__Task material__.

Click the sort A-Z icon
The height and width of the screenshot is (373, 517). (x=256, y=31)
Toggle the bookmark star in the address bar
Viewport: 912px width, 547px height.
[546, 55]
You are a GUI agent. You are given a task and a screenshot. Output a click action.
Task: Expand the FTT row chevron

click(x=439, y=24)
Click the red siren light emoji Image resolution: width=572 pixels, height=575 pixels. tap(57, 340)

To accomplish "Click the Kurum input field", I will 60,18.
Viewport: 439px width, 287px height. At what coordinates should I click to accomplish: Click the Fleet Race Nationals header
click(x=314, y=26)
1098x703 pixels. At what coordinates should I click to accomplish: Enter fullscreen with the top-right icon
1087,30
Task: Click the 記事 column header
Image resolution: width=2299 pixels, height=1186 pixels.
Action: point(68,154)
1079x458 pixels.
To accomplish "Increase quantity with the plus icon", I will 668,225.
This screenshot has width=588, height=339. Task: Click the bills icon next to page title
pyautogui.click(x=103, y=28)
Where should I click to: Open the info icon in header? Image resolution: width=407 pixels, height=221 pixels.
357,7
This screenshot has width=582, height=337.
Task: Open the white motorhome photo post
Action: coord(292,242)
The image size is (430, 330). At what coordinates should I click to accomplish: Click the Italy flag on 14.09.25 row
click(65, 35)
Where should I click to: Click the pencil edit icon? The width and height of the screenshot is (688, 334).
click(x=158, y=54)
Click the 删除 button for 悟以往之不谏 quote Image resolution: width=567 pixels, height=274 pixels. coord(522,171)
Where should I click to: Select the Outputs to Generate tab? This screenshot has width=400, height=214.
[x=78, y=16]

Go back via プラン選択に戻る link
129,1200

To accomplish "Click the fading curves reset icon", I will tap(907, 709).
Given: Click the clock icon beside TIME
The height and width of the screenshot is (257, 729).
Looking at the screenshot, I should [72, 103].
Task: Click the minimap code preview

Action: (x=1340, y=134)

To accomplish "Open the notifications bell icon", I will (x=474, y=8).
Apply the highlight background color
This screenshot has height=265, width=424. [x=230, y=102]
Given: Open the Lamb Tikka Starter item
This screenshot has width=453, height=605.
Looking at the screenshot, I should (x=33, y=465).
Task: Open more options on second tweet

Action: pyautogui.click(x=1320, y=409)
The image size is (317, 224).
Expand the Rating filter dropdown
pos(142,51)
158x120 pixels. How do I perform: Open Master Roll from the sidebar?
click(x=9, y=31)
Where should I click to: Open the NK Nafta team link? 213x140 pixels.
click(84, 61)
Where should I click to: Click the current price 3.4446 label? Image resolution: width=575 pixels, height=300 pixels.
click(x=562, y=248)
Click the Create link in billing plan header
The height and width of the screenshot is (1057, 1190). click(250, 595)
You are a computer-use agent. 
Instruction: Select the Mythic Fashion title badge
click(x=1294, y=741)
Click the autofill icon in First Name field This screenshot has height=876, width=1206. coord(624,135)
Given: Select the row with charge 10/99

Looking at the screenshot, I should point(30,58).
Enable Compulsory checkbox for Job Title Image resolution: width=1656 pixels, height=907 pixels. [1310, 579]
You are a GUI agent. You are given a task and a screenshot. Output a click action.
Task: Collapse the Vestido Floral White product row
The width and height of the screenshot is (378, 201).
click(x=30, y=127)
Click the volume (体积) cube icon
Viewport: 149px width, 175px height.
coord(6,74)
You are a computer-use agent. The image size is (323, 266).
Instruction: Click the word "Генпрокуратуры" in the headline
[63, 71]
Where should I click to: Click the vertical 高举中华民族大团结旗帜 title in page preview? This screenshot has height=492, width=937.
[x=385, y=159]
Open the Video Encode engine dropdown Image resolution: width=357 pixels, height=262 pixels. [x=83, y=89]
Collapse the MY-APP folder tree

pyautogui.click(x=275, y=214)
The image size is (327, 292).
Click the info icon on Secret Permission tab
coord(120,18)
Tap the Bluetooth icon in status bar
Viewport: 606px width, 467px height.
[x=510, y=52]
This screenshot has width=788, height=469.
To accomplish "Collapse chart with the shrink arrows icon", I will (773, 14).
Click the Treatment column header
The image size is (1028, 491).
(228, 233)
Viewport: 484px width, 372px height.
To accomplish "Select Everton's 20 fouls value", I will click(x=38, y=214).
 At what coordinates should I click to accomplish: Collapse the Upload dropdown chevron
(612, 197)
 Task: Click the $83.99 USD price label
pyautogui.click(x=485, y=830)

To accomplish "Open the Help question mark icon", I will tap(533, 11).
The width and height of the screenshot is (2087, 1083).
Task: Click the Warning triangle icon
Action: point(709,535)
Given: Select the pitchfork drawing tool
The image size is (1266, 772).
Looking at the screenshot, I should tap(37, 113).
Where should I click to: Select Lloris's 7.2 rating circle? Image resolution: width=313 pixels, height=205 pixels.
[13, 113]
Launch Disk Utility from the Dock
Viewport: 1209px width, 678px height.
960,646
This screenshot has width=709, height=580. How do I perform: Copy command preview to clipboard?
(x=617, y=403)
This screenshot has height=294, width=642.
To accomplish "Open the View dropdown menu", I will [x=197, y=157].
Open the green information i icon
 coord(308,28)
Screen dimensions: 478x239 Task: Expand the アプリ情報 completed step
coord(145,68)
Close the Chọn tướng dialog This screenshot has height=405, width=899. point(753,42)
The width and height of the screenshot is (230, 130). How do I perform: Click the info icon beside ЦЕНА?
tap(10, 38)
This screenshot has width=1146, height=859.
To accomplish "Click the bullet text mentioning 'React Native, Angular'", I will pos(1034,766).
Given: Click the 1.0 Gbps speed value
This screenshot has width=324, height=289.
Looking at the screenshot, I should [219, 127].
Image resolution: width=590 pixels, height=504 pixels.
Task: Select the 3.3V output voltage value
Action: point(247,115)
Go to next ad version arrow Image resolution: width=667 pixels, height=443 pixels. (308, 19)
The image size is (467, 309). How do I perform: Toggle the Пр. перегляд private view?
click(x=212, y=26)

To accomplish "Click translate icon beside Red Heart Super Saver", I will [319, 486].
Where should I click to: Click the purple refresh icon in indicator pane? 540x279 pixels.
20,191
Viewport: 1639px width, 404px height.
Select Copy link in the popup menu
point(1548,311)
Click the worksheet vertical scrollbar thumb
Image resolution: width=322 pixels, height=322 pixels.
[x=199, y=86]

__Stated exercise__. Rewrite the rows from the line containing "Viewport: 484px width, 372px height." up to and including the line containing "(x=617, y=403)", changing "Select" to "Choose" and leaving everything else unchanged.

__Correct output__.
Viewport: 484px width, 372px height.
To accomplish "Choose Everton's 20 fouls value", I will click(x=38, y=214).
 At what coordinates should I click to accomplish: Collapse the Upload dropdown chevron
(612, 197)
 Task: Click the $83.99 USD price label
pyautogui.click(x=485, y=830)

To accomplish "Open the Help question mark icon", I will tap(533, 11).
The width and height of the screenshot is (2087, 1083).
Task: Click the Warning triangle icon
Action: point(709,535)
Given: Choose the pitchfork drawing tool
The image size is (1266, 772).
Looking at the screenshot, I should tap(37, 113).
Where should I click to: Choose Lloris's 7.2 rating circle? Image resolution: width=313 pixels, height=205 pixels.
[13, 113]
Launch Disk Utility from the Dock
Viewport: 1209px width, 678px height.
960,646
This screenshot has width=709, height=580. How do I perform: Copy command preview to clipboard?
(x=617, y=403)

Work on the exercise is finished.